#### Exercise
Name every book by Art Young that the passage about him mentions by title.

#### Page text

---

Despite this overwhelm, my eye kept going to some gorgeous wash drawings, framed on the wall--images from Art Young's 1927 book Trees at Night. Once I indicated interest in Young's work, Glenn showed me about 100 pieces from his large collection of originals. As we pored over these drawings, with their masterful control of pen, brush, conte crayon and wash, the message of Young's work struck me. It wasn't only about the artwork. This work was alive and relevant. I had to keep reminding myself that most of these pieces were approaching 100 years old. This sudden exposure to a sleeping giant was powerful. I wanted to see all his work, and know who he was. This was cartooning and illustration I connected to in a major way.

I especially liked his work of the 1930s, which resembles Harvey Kurtzman's 1950s work in its linear energy. But all of it--even the more formal and ornate work of the late 19th century--had an effect on me. "There needs to be a book of these," I said, many times that afternoon. Glenn and I kept in touch, and talked further about the idea of doing a book on Young. We pitched it, and ultimately, Fantagraphics went for it.

Meanwhile, Glenn loaned me copies of Art Young's two volumes of memoirs and musing, On My Way and His Life And Times, plus his '30s masterpiece, Art Young's Inferno. Since I was to write the centerpiece of the book--a biographical essay that would offer the reader a road map to the book's contents, and an understanding of the artist--I studied up on Young's life and pored over his work, and hoped to connect the work and the creator in a meaningful way.

---

#### Dataset

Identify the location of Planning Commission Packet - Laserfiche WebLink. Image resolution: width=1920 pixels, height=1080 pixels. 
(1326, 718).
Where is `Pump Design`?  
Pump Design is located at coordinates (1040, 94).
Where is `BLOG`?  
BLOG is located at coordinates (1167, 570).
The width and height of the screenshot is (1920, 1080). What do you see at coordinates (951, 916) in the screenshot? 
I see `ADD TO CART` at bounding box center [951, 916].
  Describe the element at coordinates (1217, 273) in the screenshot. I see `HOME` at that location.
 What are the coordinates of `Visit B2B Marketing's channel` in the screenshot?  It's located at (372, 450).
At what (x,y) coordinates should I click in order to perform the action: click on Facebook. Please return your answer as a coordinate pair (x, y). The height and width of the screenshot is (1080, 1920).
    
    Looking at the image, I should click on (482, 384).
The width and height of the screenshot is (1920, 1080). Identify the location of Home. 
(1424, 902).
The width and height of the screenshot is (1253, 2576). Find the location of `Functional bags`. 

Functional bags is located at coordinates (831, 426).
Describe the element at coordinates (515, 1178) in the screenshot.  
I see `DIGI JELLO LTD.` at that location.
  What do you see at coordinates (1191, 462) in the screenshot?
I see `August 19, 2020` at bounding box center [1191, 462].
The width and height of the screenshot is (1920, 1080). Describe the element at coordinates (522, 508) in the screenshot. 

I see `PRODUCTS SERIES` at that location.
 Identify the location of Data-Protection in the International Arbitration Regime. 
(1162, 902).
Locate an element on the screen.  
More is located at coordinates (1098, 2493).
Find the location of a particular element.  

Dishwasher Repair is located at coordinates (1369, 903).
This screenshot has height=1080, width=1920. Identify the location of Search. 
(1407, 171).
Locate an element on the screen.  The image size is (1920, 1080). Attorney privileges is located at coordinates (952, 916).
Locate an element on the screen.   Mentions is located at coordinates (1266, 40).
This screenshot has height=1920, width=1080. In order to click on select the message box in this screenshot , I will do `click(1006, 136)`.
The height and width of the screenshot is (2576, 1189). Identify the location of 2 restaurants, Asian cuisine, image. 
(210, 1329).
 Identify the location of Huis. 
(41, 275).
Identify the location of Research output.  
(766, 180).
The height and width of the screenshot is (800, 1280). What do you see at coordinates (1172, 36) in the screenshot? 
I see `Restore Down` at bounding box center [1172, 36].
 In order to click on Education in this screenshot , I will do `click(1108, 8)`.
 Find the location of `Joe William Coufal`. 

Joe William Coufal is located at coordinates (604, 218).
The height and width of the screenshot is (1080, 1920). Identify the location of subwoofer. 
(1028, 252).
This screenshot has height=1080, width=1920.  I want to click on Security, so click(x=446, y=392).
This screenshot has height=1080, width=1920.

---

#### Response to the exercise
- Trees at Night
- On My Way
- His Life And Times
- Art Young's Inferno